Il generale Figliuolo è dipinto dai media come un uomo della Provvidenza, e la politica gli dispensa incarichi delicati, a partire dalle vaccinazioni in pandemia. FQ MillenniuM è andato a verificare il suo operato sul campo. A gennaio 2024 – documenta l’inchiesta di Natascia Ronchetti – solo poco più di 2000 fra persone e aziende avevano caricato on line le domande di indennizzo, a fronte di 60 mila danneggiati. Colpa delle procedure farraginose: «Di questo passo il governo spenderà meno di quanto previsto, perché c’è un limite oltre il quale imprese e cittadini rischiano di scoraggiarsi», afferma Davide Baruffi, sottosegretario alla presidenza della Regione. Intanto, a Faenza 750 persone vivono ancora fuori dalle loro abitazioni, danneggiate da acqua e fango.
Va peggio sull’Appennino, racconta il reportage di Luca Martinelli con foto di Michele Lapini. Molte strade sono ancora interrotte dalle frane (l’alluvione ne ha provocate ben 66 mila). La ferrovia Faentina, collegamento fondamentale fra l’Appennino tosco-emiliano e la pianura, è ripartita a fine dicembre, ma ancora oggi i treni vengono fermati in caso di allerta meteo o rilevazione di smottamenti. La realtà è ben lontana da quello che la presidente del consiglio Giorgia Meloni proclama nel recente libro intervista con Alessandro Sallusti La versione di Giorgia: “Non salveremo una sola pianta né un solo animale selvatico se non mettiamo economicamente e socialmente al sicuro gli agricoltori, gli allevatori, i pastori, gli abitanti dei borghi, i piccoli imprenditori dell’economia rurale e turistica. Un governo conservatore ha il dovere di essere al loro fianco”.

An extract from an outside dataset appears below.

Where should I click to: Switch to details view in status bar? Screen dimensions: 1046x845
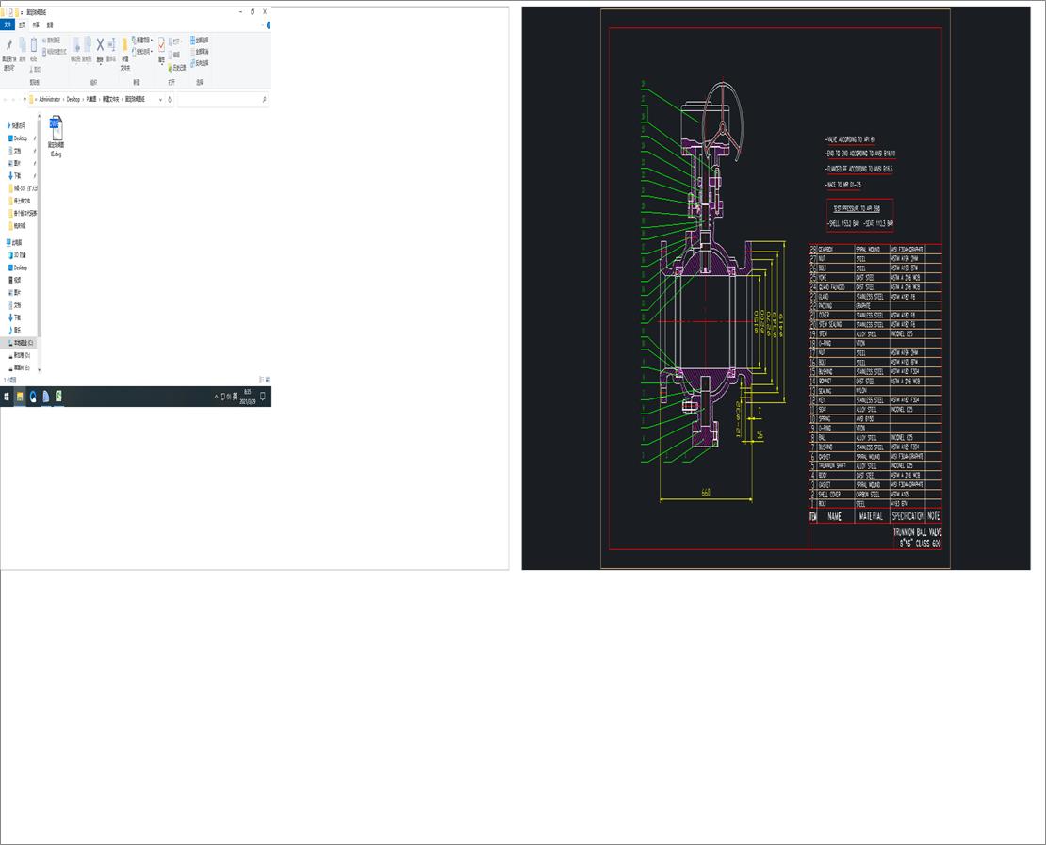point(262,379)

Al di là dei giudizi sulla figura di Figliuolo e sul governo Meloni, ha ancora senso il modello del “commissario straordinario” per gestire la ripartenza dopo i disastri naturali? I dati suggeriscono di cambiare approccio, Nel 2023 in Italia ci sono stati 9 “eventi estremi” al giorno, calcola Coldiretti, fra “grandinate, trombe d’aria, bombe d’acqua, ondate di calore, freddo con gelate improvvise e tempeste di vento”, con relativi danni ai raccolti e impennata dei prezzi di frutta e ortaggi ai danni dei consumatori. Certo, non tutti hanno la portata dell’alluvione di maggio 2023, dove sono esondati all’unisono ben 23 fiumi. Ma il cambiamento climatico ci impone di prepararci, avverte Carlo Buontempo, il fisico italiano che guida il Copernicus Climate Change Service a Reading, nel Regno Unito, intervistato da Luisiana Gaita: “Non è vantaggioso, soprattutto economicamente, mettere una toppa quando ci sono inondazioni e frane”. Perché i dati danno un’indicazione univoca a livello globale: “Nei giorni più piovosi dell’anno, le precipitazioni diventano più intense”.
Il susseguirsi di eventi estremi, non solo in Italia, sta provocando un cambio di atteggiamento dei partiti di destra, anche in vista delle elezioni europee di giugno. Tra il 2004 e il 2019, su 792 interventi dei conservatori al Parlamento europeo, quelli che ammettevano la causa umana del riscaldamento globale sono aumentati dal 44 al 56%, quelli schiettamente negazionisti sono crollati dal 38 al 9%, racconta un’inchiesta internazionale di Michele Bertelli, Maria Elorza e Martin Vrba. La nuova strategia è quella di ritardare le norme sulla transizione ecologica, in nome delle ripercussioni economiche.
Si distingue la Russia, da dove le organizzazioni ambientaliste vengono cacciate come “indesiderabili”. È toccato per esempio a Wwf e Greenpeace, mentre gli attivisti dei Fridays For Future vengono perseguitati ed espulsi. Nel Paese di Putin, spiega un approfondimento di Yana Fortuna, trova consensi l’idea che tutto sommato se i ghiacci e il permafrost si sciolgono sarà più agevole trivellare la Siberia e l’Artico a caccia di materie prime preziose. E se New York e Londra finiranno sott’acqua, Mosca avrà tutto da guadagnarci.